“La guerra porta cose difficili”

Festeggiamo il capodanno islamico a Rotterdam

Noos Notizie

È un momento di riflessione per gli ebrei di tutto il mondo, una riflessione su un anno importante: Rosh Hashanah, il Capodanno ebraico. La celebrazione è iniziata mercoledì e proseguirà fino a stasera. La celebrazione di quest'anno è ancora più carica, perché è passato quasi un anno da quando l'organizzazione terroristica Hamas ha compiuto un grave attacco in Israele. Dopo decenni di occupazione israeliana dei territori palestinesi e diverse grandi guerre, il 7 ottobre 2023 ha segnato l’inizio di un periodo in cui il conflitto tra Israele e palestinesi, e gradualmente in una parte più ampia del Medio Oriente, si stava nuovamente intensificando.

Questa volta ci saranno anche altri colloqui tra ebrei olandesi durante le celebrazioni. Levnath Faber è direttore del programma presso l'organizzazione culturale ebraica Ui Phi. Nell’ultimo anno, ha notato che le persone intorno a lei cominciavano a sentirsi meno sicure. “Si rendono conto che se sei ebreo, ti associ immediatamente a Israele, Palestina e alla guerra. La gente vede una stella di David o una lettera ebraica appesa a un filo e immediatamente ti chiede se sei sionista”.

La stessa Oy Vey riceve molte richieste da tutti i tipi di organizzazioni sociali e politiche per discussioni in cui la comunicazione e le soluzioni sono centrali, afferma Faber. “Questo non accade abbastanza e ce n’è un grande bisogno”.

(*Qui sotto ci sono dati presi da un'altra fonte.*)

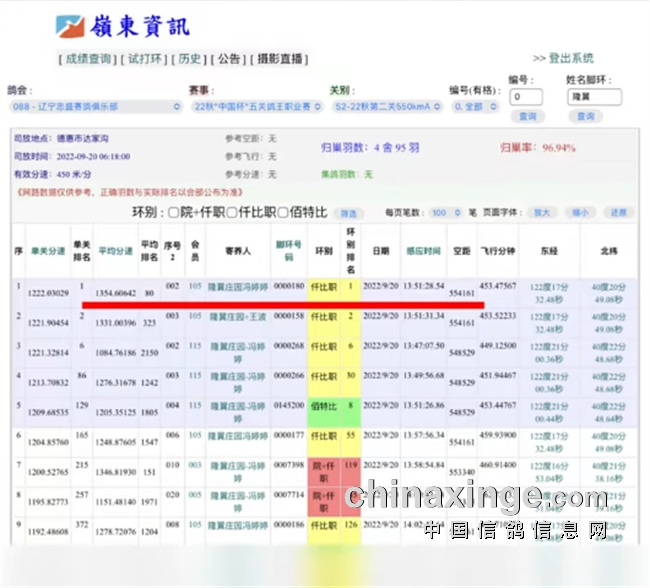The height and width of the screenshot is (588, 650).
Task: Focus the 姓名脚环 search input field
Action: click(x=594, y=97)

Natti Banett attende con impazienza il capodanno islamico. È copresidente dell'Unione studentesca ebraica IJAR. “Per me significa che posso stare con la mia famiglia, c’è tanto buon cibo e possiamo pensare e guardare avanti”.

Anche lui ripensa all'anno passato con sentimenti contrastanti. “Sicuramente sono successe cose positive, ad esempio ho conseguito la laurea, ma la guerra ha portato con sé molte cose difficili. Quello che sta succedendo lì è terribile ed è molto triste pensarci continuamente.”

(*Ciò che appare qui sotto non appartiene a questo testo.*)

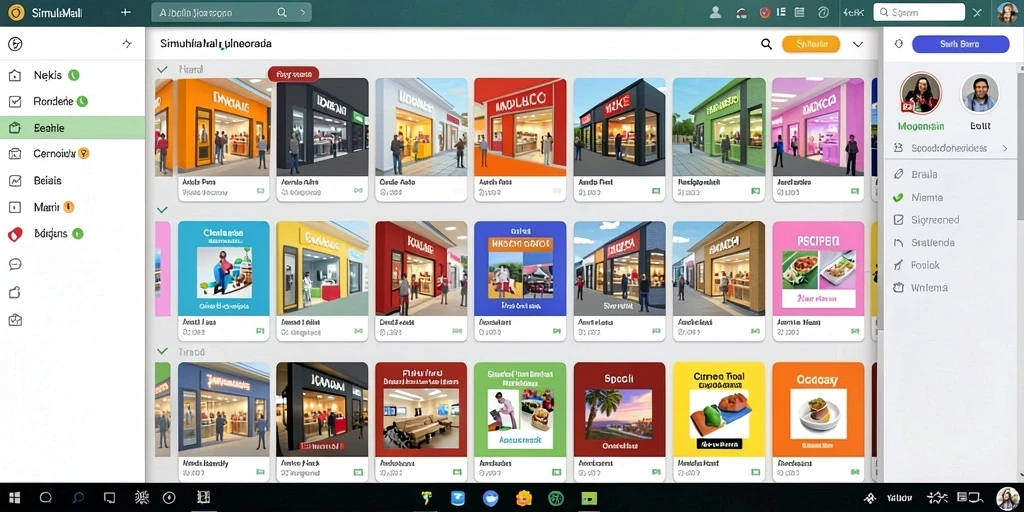Click the blue Sarh Barro button
The image size is (1024, 512).
coord(960,44)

Anche Banet non si sente più al sicuro nei Paesi Bassi dal 7 ottobre: ​​“Un mese fa avevo molta paura. Qualcuno in bicicletta mi è arrivato dietro e ha gridato 'Palestina libera!' e poi 'Hamas, Hamas, ebrei a gas!' si comportava come “Se non si sentiva più al sicuro in Olanda voleva spararmi. Questo ha cambiato il mio senso di sicurezza e ora ero più consapevole di ciò che mi circondava”.

Nei Paesi Bassi gli ebrei soffrono di antisemitismo più che in altri paesi europei. Una ricerca condotta quest’anno dall’Agenzia europea per i diritti fondamentali ha mostrato che l’83% degli ebrei intervistati nei Paesi Bassi ritiene che il numero di casi di antisemitismo sia aumentato negli ultimi cinque anni.

Il Centro israeliano di informazione e documentazione (CIDI) ha indagato sul numero di segnalazioni effettive di antisemitismo nei Paesi Bassi. Quest'anno si è riscontrato che il Centro aveva ricevuto 1.550 segnalazioni, di cui 379 rispondevano alla definizione. Si tratta di circa 2,5 volte rispetto al 2022. Per antisemitismo, CIDI si riferisce a espressioni che insultano gli ebrei come gruppo di popolazione; Pertanto, le critiche a Israele non sono incluse.

Guardare la guerra in modo diverso

Sia Faber che Bennett vedono dolore anche da parte palestinese. Faber: “Dobbiamo riconoscere il dolore reciproco e vedere l’umanità in modo da poterci prendere cura l’uno dell’altro nella conversazione, perché è lì che si trovano le soluzioni che non vanno a scapito dell’altro. La situazione attuale ci spinge tutti verso una di queste soluzioni : i poli estremi dove non si presta attenzione”. Alla fine scompare, e questa è una dinamica pericolosa che non aiuta nessuno.

Bennett ha iniziato a vedere la guerra in modo diverso l'anno scorso: “Ho sentimenti contrastanti riguardo alla politica del primo ministro Netanyahu. Israele dovrebbe essere in grado di difendersi, ma ho anche visto cosa sta succedendo ora a Gaza e in Libano e questo è semplicemente terribile. Molte persone innocenti sono morti.”

Nonostante tutte le sofferenze, Banet ha trovato l’anno trascorso particolarmente istruttivo: “La guerra ha creato anche molta comunicazione nella comunità ebraica. Vedo molte iscrizioni alle attività del nostro sindacato studentesco, ma per la prima volta nella mia vita lo sono anche io in un maggiore dialogo con le persone”. Guardano alla guerra in modo completamente diverso.